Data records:

# # #

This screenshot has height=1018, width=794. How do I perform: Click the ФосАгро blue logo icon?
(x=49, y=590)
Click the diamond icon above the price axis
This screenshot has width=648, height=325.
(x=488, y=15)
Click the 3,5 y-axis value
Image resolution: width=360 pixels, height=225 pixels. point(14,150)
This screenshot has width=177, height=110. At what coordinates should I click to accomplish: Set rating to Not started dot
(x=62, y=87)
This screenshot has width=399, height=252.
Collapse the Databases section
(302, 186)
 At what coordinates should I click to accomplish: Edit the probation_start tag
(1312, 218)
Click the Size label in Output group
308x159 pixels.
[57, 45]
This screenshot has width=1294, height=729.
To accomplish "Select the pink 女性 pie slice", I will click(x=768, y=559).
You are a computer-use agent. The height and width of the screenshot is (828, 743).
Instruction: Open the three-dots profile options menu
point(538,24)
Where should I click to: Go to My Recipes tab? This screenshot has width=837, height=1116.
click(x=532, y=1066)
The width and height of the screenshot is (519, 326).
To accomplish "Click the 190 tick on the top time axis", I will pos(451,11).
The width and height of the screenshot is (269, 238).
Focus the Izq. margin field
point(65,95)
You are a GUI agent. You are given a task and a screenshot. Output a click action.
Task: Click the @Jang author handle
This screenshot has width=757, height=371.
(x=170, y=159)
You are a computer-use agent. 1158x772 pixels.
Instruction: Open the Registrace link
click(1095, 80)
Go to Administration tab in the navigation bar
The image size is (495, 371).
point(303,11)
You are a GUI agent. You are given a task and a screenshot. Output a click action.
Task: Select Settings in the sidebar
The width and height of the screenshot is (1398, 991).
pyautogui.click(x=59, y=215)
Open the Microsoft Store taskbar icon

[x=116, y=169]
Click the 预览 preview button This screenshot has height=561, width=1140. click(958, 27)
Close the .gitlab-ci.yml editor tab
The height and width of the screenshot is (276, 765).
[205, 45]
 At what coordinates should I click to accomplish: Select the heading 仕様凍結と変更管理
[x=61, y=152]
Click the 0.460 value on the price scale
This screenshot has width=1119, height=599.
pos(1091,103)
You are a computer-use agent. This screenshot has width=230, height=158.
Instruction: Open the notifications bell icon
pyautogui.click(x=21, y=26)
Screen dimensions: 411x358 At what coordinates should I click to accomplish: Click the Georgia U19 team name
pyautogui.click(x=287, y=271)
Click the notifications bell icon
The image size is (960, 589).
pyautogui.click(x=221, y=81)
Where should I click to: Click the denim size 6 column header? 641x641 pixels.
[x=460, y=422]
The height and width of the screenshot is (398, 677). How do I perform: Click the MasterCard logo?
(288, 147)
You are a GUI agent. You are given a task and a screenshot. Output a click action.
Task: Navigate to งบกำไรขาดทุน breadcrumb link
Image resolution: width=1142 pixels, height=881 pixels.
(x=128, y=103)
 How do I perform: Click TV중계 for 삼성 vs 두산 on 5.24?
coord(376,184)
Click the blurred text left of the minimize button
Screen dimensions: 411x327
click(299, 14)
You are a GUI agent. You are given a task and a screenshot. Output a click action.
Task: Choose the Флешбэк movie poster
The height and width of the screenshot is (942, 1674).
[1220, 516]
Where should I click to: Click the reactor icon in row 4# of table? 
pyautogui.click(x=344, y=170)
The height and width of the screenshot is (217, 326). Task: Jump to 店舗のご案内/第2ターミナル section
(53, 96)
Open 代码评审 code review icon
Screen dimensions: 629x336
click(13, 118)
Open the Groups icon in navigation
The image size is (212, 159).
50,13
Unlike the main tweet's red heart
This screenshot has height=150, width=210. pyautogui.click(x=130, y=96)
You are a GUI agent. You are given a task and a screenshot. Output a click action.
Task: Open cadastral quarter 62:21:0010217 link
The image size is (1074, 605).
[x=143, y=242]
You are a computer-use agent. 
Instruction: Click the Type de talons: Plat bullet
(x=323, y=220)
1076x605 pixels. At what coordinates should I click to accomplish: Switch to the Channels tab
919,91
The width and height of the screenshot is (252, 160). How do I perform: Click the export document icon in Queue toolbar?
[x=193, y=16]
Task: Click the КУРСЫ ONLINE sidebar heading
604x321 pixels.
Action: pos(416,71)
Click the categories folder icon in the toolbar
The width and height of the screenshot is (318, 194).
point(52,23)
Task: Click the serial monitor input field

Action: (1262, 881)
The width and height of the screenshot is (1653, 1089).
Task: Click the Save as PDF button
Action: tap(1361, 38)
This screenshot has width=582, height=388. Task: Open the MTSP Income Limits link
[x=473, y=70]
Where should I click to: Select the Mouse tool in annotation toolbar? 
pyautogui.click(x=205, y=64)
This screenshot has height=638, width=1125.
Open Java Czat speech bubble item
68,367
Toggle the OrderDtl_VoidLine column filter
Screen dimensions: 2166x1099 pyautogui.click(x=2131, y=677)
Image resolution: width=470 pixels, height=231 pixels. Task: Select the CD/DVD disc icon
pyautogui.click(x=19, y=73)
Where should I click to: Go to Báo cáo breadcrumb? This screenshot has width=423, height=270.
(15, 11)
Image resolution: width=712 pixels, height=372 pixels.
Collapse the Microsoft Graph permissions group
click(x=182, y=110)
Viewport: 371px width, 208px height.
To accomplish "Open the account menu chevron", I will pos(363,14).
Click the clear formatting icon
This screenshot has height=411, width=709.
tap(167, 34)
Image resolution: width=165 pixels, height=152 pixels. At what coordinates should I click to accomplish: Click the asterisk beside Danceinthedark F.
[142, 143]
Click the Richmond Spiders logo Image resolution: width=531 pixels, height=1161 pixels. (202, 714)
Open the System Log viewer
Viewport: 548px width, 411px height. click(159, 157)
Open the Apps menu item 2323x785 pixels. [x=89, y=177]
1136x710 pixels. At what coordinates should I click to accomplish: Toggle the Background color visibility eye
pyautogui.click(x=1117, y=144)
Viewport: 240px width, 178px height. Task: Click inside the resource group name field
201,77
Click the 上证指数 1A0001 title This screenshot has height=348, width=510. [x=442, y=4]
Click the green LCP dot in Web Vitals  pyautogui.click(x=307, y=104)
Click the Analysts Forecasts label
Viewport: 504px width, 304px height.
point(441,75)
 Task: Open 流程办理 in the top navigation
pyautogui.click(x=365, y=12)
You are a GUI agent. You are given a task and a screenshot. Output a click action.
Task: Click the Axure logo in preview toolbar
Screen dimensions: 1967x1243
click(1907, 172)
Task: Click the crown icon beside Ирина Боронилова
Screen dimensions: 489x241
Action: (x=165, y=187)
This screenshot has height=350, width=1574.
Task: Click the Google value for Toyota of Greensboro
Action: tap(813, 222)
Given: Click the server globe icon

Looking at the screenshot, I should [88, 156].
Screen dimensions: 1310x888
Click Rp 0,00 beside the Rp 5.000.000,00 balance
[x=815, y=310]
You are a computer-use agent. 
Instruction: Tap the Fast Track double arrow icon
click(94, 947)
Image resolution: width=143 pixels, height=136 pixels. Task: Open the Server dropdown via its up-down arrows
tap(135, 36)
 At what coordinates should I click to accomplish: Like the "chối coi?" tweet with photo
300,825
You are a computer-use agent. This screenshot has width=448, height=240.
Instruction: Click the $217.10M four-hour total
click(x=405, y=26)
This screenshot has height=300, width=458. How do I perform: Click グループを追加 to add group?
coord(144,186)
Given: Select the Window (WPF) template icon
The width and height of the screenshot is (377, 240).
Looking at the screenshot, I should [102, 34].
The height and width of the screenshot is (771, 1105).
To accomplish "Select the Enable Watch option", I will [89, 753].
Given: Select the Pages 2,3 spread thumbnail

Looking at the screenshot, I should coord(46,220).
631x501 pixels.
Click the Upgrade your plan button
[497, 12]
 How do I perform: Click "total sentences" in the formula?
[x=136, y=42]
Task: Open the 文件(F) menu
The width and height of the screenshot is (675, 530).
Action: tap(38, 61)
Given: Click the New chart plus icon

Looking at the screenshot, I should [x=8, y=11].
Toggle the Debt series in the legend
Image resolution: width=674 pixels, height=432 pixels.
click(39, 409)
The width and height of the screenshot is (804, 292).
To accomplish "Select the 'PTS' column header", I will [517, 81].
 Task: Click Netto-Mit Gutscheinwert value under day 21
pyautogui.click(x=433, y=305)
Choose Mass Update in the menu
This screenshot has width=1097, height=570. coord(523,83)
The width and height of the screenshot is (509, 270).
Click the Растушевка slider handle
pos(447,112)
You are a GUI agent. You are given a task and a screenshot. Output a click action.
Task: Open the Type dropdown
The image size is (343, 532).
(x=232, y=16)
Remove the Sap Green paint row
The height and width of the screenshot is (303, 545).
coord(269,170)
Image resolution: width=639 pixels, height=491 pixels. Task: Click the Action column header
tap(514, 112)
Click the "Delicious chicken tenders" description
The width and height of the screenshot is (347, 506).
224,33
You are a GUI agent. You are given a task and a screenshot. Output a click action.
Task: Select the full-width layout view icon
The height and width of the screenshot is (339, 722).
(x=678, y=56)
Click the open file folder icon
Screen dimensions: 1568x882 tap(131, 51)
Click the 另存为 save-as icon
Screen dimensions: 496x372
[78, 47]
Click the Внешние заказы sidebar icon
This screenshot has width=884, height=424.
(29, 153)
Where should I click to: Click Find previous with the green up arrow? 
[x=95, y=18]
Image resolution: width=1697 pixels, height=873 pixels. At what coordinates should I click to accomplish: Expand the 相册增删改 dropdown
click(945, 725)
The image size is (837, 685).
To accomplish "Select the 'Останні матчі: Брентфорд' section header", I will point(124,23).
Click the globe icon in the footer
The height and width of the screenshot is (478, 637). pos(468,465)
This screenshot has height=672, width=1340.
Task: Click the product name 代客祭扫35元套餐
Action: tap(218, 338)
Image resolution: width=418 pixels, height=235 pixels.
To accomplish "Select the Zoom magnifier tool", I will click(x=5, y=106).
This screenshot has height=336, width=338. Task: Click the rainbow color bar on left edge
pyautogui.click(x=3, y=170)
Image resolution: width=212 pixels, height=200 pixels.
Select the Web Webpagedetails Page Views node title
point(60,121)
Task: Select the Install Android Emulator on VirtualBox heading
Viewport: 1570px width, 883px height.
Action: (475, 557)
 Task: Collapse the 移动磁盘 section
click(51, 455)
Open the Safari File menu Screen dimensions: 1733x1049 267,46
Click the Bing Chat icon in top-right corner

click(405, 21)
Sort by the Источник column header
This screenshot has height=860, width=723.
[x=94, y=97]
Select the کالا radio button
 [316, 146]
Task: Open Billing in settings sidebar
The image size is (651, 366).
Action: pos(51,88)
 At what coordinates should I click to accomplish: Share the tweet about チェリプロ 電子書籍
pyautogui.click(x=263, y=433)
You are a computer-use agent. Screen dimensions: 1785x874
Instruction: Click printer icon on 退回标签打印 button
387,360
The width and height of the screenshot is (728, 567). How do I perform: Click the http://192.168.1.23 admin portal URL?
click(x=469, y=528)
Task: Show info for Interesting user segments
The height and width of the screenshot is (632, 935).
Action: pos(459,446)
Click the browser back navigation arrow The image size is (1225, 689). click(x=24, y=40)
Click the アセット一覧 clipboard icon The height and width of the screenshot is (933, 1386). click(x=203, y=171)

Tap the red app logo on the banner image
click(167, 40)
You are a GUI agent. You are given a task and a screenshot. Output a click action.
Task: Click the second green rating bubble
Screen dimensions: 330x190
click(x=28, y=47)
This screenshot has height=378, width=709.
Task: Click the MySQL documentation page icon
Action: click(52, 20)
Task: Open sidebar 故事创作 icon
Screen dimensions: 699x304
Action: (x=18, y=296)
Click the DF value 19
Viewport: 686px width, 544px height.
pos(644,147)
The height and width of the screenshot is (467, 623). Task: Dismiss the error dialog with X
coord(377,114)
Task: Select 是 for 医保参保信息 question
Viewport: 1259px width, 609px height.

# # #

- **Task to complete**
Copy out, with no changes, the lines of the records from the one containing "has width=448, height=240." through the one containing "will [89, 753].", including both of those lines.

- **Correct response**
You are a computer-use agent. This screenshot has width=448, height=240.
Instruction: Click the $217.10M four-hour total
click(x=405, y=26)
This screenshot has height=300, width=458. How do I perform: Click グループを追加 to add group?
coord(144,186)
Given: Select the Window (WPF) template icon
The width and height of the screenshot is (377, 240).
Looking at the screenshot, I should [102, 34].
The height and width of the screenshot is (771, 1105).
To accomplish "Select the Enable Watch option", I will [89, 753].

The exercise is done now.